Dear Friends and Family,
On your last day on earth, what legacy will you leave behind? Our life is a book of blank pages, and every day we are given the opportunity to write our story. It is my hope that when my final chapter is written, I will have left a legacy that has influenced others to become better.
The saying “live each day as if it was your last” can be cliché. While catastrophe can strike at any moment, the routine and mundanity of life can often prevent us from self-checking ourselves into truly “living today as if it was our last.”
Years ago, I heard a sermon on how we should live each day with a sense of “urgency.” The sermon radiated with me, as it does to this day. But even still, I often struggle (or maybe the word is “procrastinate”) to get the important things done in my life. But this idea of “living with urgency” still runs through my mind. And the older I become, the more truth this notion holds. My kids are getting older by the day, the lives of those who depend on us at BVT rely on “urgent” action to ensure their lives continually improve, and the world desperately needs more of the peace, love and hope that can only come from Jesus. Perhaps more now than ever before. If we don’t sense the need for urgency, we may need to re-evaluate our priorities.
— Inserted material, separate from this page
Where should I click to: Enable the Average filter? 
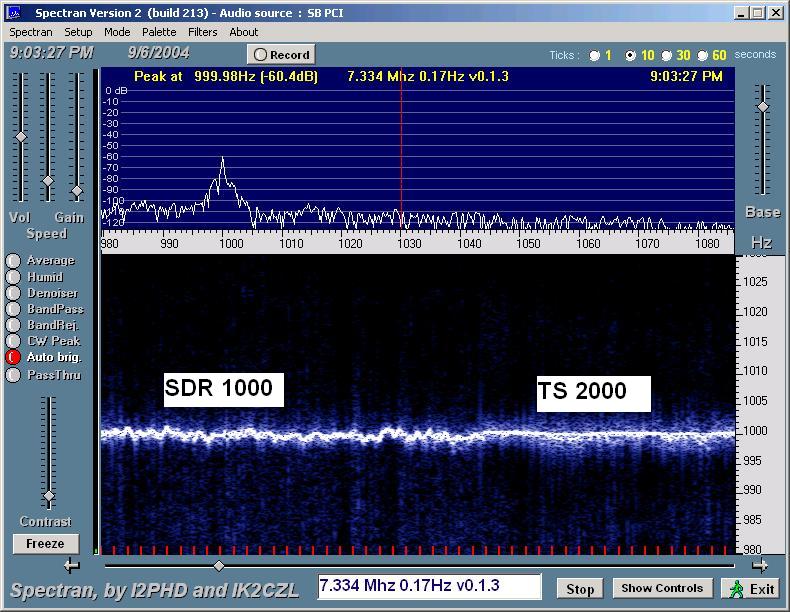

I have come to know an incredible family in town, through church and various mutual kids’ functions. The Lake family is an inspiration to so many across East Texas and beyond. Their passion, first and foremost for the Lord, and then for others, is something I strive to emulate. I admire their love for family, for their fellow neighbors, and how they continually look for ways to honor the Lord through various missions and outreach ministries. In fact, their family’s mission is to “keep the message of Christ real and meaningful in an ever-changing world.”
Kyle Lake, son of David and Shirley Lake, was a pastor in Waco whose life was tragically cut short. One Sunday morning, as he was preparing to baptize one of the church members, Kyle was fatally electrocuted in the baptismal.
While I never met Kyle personally, his legacy is one that continues to live on forever. Kyle was about being relevant. He had a passion for reaching out to those who wouldn’t normally go to church. Kyle knew what it meant to live with urgency as he constantly looked for ways to advance the message of the gospel into uncharted waters. He radiated joy from his heart each day and lived each day to the fullest.
The very last sermon that Kyle was supposed to preach on that Sunday, was found following that tragic event. A section from the sermon read:
On a crystal clear, breezy 70-degree day, roll down the windows and feel the wind against your skin. Feel the warmth of the sun. If you run, then allow those first few breaths of the cool autumn day to freeze your lungs…and do not just be alarmed, be alive. Get knee deep in a novel and lose track of time. If you bike, pedal hard. And if you crash, then crash well. Feel the satisfaction of a job well done, a paper well written, a project thoroughly completed, a play well performed. If you must wipe the snot from your 3-year old’s nose, don’t be disgusted if the Kleenex didn’t catch it all, because soon he’ll be wiping his own. If you’ve recently experienced loss, then grieve and grieve well. At the table with friends and family… laugh. If you’re eating and laughing at the same time, then you might as well laugh until you puke. And if you eat, then smell; the aromas are not impediments to your day; steak on the grill, coffee beans freshly ground, cookies in the oven. And taste…taste every ounce of flavor. Taste every ounce of friendship. Taste every ounce of life. Because it is most definitely a gift.
I don’t find it coincidental that this message was written just before his last day on earth. Because, again…Kyle lived with urgency. Urgency to love his family; urgency to love others; and urgency to love Jesus. To see each day as a gift…and to cherish the small things – the small moments – he had been given during his short time.
What is holding you back from living with urgency? What steps do you need to take to live like it was your last? Maybe it’s spending more time with your children or spouse. Maybe it’s improving a relationship you’ve been neglecting. Maybe it’s picking up that new hobby that you’ve always wanted to do. Or, maybe it’s getting your heart right with Jesus.
Whatever it may be, my prayer for each of us this month is that we see today as a gift. That we see it as a blank page, as an opportunity to write a story that will leave a legacy long after we are gone. And that we live with a sense of urgency, understanding tomorrow is never guaranteed.
You have a blank page ahead of you. What do you plan to write?
And as you write your story, always remember you can do hard things.